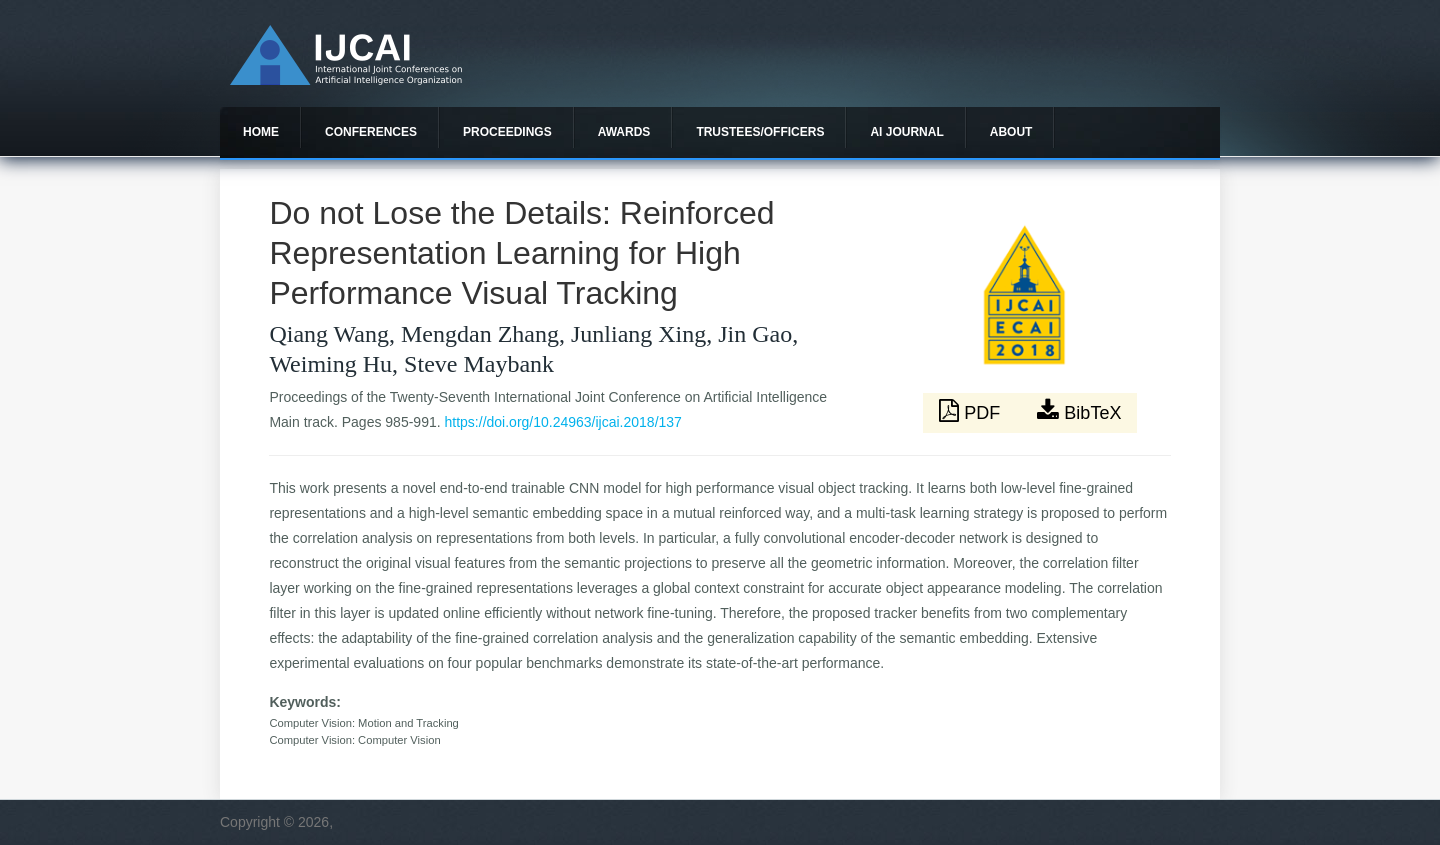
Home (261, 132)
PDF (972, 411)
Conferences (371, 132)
* * * *
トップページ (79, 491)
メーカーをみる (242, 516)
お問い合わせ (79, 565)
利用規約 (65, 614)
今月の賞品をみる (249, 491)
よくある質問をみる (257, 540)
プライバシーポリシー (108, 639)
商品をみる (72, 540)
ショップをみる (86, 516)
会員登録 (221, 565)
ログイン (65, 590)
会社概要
* * * *
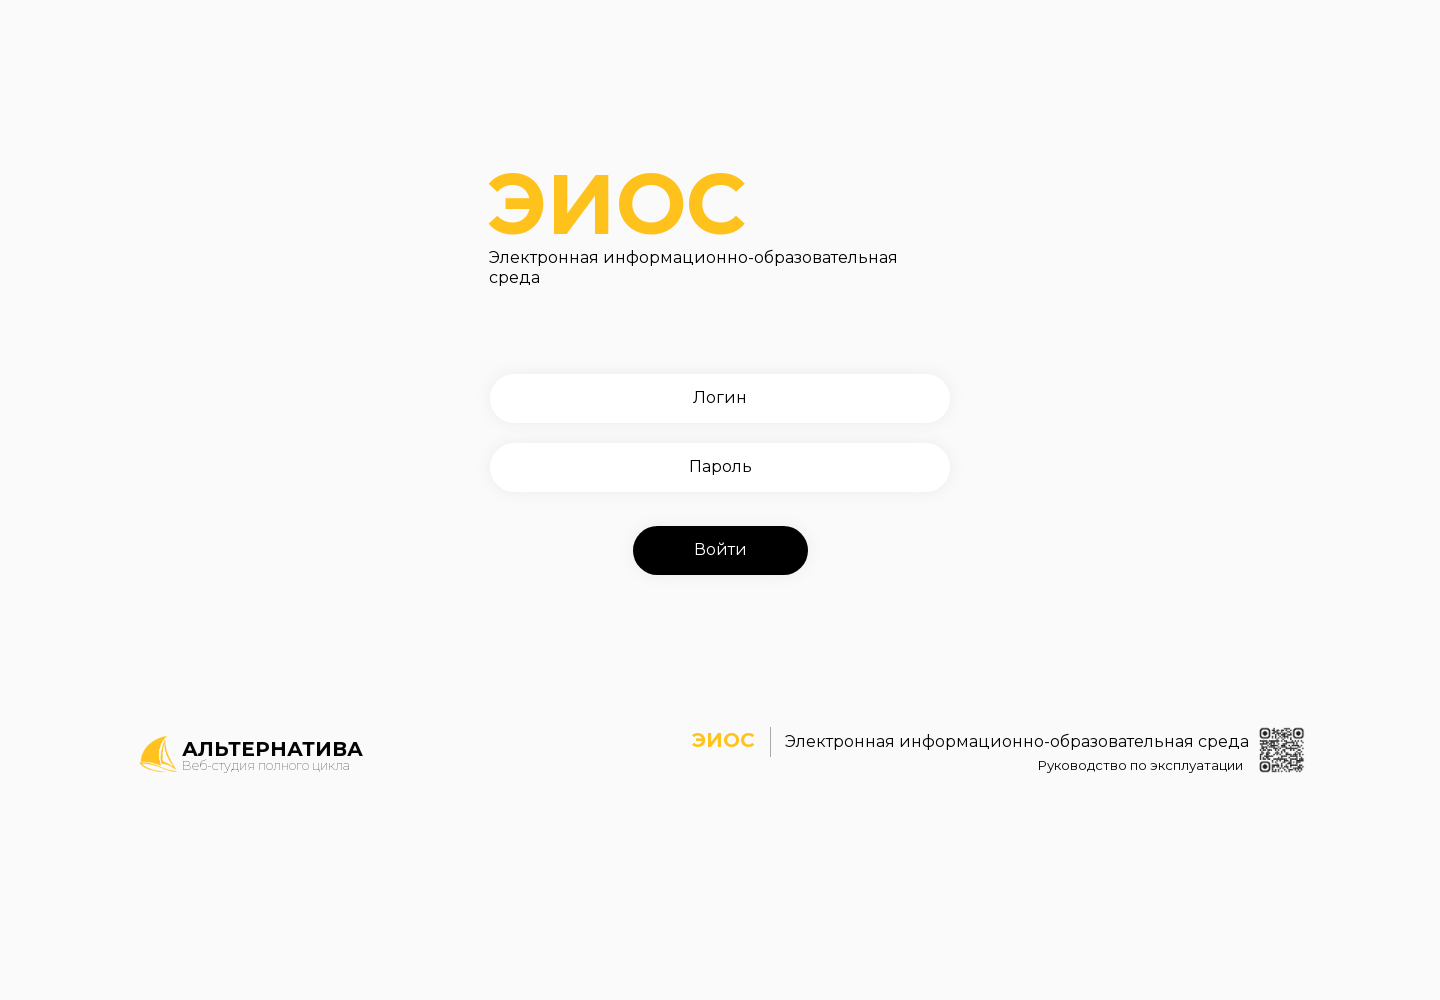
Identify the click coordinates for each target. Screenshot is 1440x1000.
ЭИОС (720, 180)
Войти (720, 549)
* * * *
TASK INSTRUCTIONS »
Rescale the records from the line with "今月の賞品をみる (249, 491)" to the line with "ログイン (65, 590)", both included, by rewriting each of these lines in full with every answer coordinate multiplied by 0.7 and rounded to a whole number, halves up. Give only those lines.

TASK SOLUTION »
今月の賞品をみる (174, 344)
よくある質問をみる (180, 378)
プライバシーポリシー (76, 447)
商品をみる (50, 378)
ショップをみる (60, 361)
会員登録 (155, 396)
ログイン (46, 413)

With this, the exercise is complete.